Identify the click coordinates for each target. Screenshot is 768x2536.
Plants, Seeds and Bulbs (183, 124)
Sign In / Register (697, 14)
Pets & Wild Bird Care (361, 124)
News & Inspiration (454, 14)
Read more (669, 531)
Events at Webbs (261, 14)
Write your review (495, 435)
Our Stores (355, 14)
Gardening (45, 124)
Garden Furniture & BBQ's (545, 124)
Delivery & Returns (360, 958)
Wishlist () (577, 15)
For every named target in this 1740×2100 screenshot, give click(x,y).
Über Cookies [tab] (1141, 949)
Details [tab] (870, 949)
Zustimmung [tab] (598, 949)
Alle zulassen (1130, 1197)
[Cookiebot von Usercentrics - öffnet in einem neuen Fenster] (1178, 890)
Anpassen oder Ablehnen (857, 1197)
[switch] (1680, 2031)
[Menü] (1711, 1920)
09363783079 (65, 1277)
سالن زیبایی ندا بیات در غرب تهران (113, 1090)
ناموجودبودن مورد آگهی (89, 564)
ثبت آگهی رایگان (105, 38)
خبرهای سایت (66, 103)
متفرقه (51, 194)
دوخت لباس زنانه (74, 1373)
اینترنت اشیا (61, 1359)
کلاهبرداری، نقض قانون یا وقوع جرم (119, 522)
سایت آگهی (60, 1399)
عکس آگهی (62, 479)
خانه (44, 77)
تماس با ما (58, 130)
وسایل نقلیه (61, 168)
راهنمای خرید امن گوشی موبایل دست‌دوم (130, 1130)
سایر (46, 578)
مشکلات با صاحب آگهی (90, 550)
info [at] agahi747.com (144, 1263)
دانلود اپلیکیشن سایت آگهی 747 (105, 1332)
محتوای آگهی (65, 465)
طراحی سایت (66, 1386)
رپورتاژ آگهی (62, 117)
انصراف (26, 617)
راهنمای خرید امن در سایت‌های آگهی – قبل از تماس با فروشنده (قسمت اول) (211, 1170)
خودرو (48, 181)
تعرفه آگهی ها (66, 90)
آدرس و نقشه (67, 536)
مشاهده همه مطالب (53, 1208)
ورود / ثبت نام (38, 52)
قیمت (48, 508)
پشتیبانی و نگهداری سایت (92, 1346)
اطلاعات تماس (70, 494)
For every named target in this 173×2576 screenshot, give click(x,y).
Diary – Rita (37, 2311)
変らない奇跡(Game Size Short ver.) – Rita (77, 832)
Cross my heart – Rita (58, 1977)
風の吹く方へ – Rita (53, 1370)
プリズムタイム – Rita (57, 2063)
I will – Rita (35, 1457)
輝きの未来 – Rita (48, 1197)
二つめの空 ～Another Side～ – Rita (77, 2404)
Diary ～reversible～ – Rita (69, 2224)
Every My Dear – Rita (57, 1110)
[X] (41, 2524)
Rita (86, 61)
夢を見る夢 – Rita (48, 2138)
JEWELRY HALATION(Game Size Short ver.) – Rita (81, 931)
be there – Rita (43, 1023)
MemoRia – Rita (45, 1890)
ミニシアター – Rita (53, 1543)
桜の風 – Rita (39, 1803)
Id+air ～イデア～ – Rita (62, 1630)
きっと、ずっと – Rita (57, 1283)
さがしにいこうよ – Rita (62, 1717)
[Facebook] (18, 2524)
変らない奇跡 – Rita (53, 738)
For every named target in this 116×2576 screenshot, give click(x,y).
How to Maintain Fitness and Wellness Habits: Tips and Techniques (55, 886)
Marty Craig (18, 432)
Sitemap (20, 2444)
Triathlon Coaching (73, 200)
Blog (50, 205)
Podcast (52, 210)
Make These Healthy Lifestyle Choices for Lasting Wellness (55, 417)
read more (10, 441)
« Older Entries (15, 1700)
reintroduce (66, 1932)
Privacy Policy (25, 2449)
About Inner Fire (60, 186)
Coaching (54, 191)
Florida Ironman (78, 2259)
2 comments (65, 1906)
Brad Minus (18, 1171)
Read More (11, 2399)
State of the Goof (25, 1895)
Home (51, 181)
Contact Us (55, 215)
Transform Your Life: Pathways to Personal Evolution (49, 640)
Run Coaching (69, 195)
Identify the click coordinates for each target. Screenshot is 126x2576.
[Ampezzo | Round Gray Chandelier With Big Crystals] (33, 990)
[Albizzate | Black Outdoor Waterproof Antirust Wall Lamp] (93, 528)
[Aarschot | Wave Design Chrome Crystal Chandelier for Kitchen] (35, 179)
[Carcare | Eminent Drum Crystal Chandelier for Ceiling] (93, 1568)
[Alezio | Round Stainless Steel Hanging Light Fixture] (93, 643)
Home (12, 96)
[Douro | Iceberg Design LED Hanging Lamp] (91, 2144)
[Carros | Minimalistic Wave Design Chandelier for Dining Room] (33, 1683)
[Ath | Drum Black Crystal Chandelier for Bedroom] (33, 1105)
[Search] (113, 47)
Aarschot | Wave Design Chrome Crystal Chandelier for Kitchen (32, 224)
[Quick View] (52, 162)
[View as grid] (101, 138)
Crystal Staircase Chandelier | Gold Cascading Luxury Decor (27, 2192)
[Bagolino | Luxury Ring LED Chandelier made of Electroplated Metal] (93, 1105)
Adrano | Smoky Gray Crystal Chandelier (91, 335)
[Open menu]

──────────────────────────────

* Task details: Nothing in the listing above may be altered; transcribe all of it.

* Response:
Identify the click coordinates for each target. Screenshot is 768x2536.
Plants, Seeds and Bulbs (183, 124)
Sign In / Register (697, 14)
Pets & Wild Bird Care (361, 124)
News & Inspiration (454, 14)
Read more (669, 531)
Events at Webbs (261, 14)
Write your review (495, 435)
Our Stores (355, 14)
Gardening (45, 124)
Garden Furniture & BBQ's (545, 124)
Delivery & Returns (360, 958)
Wishlist () (577, 15)
For every named target in this 1740×2100 screenshot, give click(x,y).
Über Cookies [tab] (1141, 949)
Details [tab] (870, 949)
Zustimmung [tab] (598, 949)
Alle zulassen (1130, 1197)
[Cookiebot von Usercentrics - öffnet in einem neuen Fenster] (1178, 890)
Anpassen oder Ablehnen (857, 1197)
[switch] (1680, 2031)
[Menü] (1711, 1920)
09363783079 (65, 1277)
سالن زیبایی ندا بیات در غرب تهران (113, 1090)
ناموجودبودن مورد آگهی (89, 564)
ثبت آگهی رایگان (105, 38)
خبرهای سایت (66, 103)
متفرقه (51, 194)
دوخت لباس زنانه (74, 1373)
اینترنت اشیا (61, 1359)
کلاهبرداری، نقض قانون یا وقوع جرم (119, 522)
سایت آگهی (60, 1399)
عکس آگهی (62, 479)
خانه (44, 77)
تماس با ما (58, 130)
وسایل نقلیه (61, 168)
راهنمای خرید امن گوشی موبایل دست‌دوم (130, 1130)
سایر (46, 578)
مشکلات با صاحب آگهی (90, 550)
info [at] agahi747.com (144, 1263)
دانلود اپلیکیشن سایت آگهی 747 (105, 1332)
محتوای آگهی (65, 465)
طراحی سایت (66, 1386)
رپورتاژ آگهی (62, 117)
انصراف (26, 617)
راهنمای خرید امن در سایت‌های آگهی – قبل از تماس با فروشنده (قسمت اول) (211, 1170)
خودرو (48, 181)
تعرفه آگهی ها (66, 90)
آدرس و نقشه (67, 536)
مشاهده همه مطالب (53, 1208)
ورود / ثبت نام (38, 52)
قیمت (48, 508)
پشتیبانی و نگهداری سایت (92, 1346)
اطلاعات تماس (70, 494)
For every named target in this 173×2576 screenshot, give click(x,y).
Diary – Rita (37, 2311)
変らない奇跡(Game Size Short ver.) – Rita (77, 832)
Cross my heart – Rita (58, 1977)
風の吹く方へ – Rita (53, 1370)
プリズムタイム – Rita (57, 2063)
I will – Rita (35, 1457)
輝きの未来 – Rita (48, 1197)
二つめの空 ～Another Side～ – Rita (77, 2404)
Diary ～reversible～ – Rita (69, 2224)
Every My Dear – Rita (57, 1110)
[X] (41, 2524)
Rita (86, 61)
夢を見る夢 – Rita (48, 2138)
JEWELRY HALATION(Game Size Short ver.) – Rita (81, 931)
be there – Rita (43, 1023)
MemoRia – Rita (45, 1890)
ミニシアター – Rita (53, 1543)
桜の風 – Rita (39, 1803)
Id+air ～イデア～ – Rita (62, 1630)
きっと、ずっと – Rita (57, 1283)
さがしにいこうよ – Rita (62, 1717)
[Facebook] (18, 2524)
変らない奇跡 – Rita (53, 738)
For every named target in this 116×2576 screenshot, give click(x,y).
How to Maintain Fitness and Wellness Habits: Tips and Techniques (55, 886)
Marty Craig (18, 432)
Sitemap (20, 2444)
Triathlon Coaching (73, 200)
Blog (50, 205)
Podcast (52, 210)
Make These Healthy Lifestyle Choices for Lasting Wellness (55, 417)
read more (10, 441)
« Older Entries (15, 1700)
reintroduce (66, 1932)
Privacy Policy (25, 2449)
About Inner Fire (60, 186)
Coaching (54, 191)
Florida Ironman (78, 2259)
2 comments (65, 1906)
Brad Minus (18, 1171)
Read More (11, 2399)
State of the Goof (25, 1895)
Home (51, 181)
Contact Us (55, 215)
Transform Your Life: Pathways to Personal Evolution (49, 640)
Run Coaching (69, 195)
Identify the click coordinates for each target. Screenshot is 126x2576.
[Ampezzo | Round Gray Chandelier With Big Crystals] (33, 990)
[Albizzate | Black Outdoor Waterproof Antirust Wall Lamp] (93, 528)
[Aarschot | Wave Design Chrome Crystal Chandelier for Kitchen] (35, 179)
[Carcare | Eminent Drum Crystal Chandelier for Ceiling] (93, 1568)
[Alezio | Round Stainless Steel Hanging Light Fixture] (93, 643)
Home (12, 96)
[Douro | Iceberg Design LED Hanging Lamp] (91, 2144)
[Carros | Minimalistic Wave Design Chandelier for Dining Room] (33, 1683)
[Ath | Drum Black Crystal Chandelier for Bedroom] (33, 1105)
[Search] (113, 47)
Aarschot | Wave Design Chrome Crystal Chandelier for Kitchen (32, 224)
[Quick View] (52, 162)
[View as grid] (101, 138)
Crystal Staircase Chandelier | Gold Cascading Luxury Decor (27, 2192)
[Bagolino | Luxury Ring LED Chandelier made of Electroplated Metal] (93, 1105)
Adrano | Smoky Gray Crystal Chandelier (91, 335)
[Open menu]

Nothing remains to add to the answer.